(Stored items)

§ §

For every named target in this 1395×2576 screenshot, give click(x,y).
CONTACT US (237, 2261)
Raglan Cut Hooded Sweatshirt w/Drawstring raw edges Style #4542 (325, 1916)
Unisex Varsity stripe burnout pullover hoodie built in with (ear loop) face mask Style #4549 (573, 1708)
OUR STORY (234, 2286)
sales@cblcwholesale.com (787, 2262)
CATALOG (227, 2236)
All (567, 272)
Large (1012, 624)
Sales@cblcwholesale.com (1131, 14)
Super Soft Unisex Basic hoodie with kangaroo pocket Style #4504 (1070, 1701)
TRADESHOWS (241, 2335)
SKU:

§ §

Check each line of the records for "with" and copy the ones that contain it.

Unisex Varsity stripe burnout pullover hoodie built in with (ear loop) face mask Style #4549 (573, 1708)
Super Soft Unisex Basic hoodie with kangaroo pocket Style #4504 (1070, 1701)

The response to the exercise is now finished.